Karl Lagerfeld hat nichts verstanden

…und DIE WELT honoriert es.
Das Thema Depression, noch vor Wochen in aller Munde und in der Öffentlichkeit scheinbar auf einem neuen Weg, versinkt zurück in die Normalität. DFB-Chef Zwanziger redet sich um Kopf und Kragen und vorverurteilt, was das Zeug hält. Dass damit unbescholtene Menschen, welcher sexuellen Couleur auch immer, in den Tod getrieben werden könnten, hat er wenige Monate nach seinen salbungsvollen Worten am Sarg von Robert Enke vergessen. Die Pionierarbeit, die Frau Enke zu diesem Thema geleistet hat, war schneller versandet als Hannover 96 wieder Punkte sammeln konnte.
Zum Tode Alexander McQueens
Karl Lagerfeld hat in seiner Stellungnahme zum Selbstmord des britischen Modedesigners Alexander McQueen eindrucksvoll unter Beweis gestellt, wie die normale Gedankenwelt funktioniert, nämlich holzschnittartig, ratlos und wenig lernfähig, wenn es um das Thema psychische Erkrankung geht.
Selbstmord als Zeichen für Egoismus
Lagerfeld findet es egoistisch, wenn man sich mit einem Selbstmord überstürzt verabschiedet, vor allem wenn man eine Firma hat und es so viele Leute gibt, die von einem abhängig sind.

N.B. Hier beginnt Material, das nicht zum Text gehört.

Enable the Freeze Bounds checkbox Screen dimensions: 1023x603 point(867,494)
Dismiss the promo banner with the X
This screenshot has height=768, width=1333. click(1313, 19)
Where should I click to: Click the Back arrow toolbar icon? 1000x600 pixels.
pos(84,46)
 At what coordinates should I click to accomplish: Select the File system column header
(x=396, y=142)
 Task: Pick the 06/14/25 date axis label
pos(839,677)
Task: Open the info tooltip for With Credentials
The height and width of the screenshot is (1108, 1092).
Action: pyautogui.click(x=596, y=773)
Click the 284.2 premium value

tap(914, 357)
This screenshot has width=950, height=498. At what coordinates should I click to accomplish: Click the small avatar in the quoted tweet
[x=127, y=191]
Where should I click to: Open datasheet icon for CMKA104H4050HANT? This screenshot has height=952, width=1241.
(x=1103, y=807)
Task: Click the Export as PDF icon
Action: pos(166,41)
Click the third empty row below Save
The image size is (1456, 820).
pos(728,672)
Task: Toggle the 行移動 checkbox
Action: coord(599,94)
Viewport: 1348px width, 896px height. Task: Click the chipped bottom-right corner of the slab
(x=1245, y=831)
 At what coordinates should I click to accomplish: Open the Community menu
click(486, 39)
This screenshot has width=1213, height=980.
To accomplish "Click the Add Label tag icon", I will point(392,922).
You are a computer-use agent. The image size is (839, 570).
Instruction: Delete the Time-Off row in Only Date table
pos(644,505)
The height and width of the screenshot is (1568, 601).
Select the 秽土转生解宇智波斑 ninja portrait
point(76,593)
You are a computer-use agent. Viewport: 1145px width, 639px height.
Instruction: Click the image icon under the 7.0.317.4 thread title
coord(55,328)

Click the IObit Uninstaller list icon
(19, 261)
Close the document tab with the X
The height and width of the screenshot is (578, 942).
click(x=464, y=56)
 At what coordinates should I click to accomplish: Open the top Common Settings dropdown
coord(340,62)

Gemeint ist McQueens scheinbar überstürzter Freitod, ohne dass er das Leben danach hundertprozentig geregelt hätte, wie es der deutsche Modezar von sich selbst verlangen würde. Fehlt nur noch, dass Lagerfeld von seinem englischen Modekollegen verlangt hätte, dass der sich mal zusammenreißen sollte, schließlich kann es jedem einmal schlecht gehen. Nichts begriffen hat der Mann von der Qual einer Depression, vom Chaos in der Gedankenwelt eines Depressiven, von Aussichtslosigkeit und Unerklärbarkeit des eigenen Zustandes.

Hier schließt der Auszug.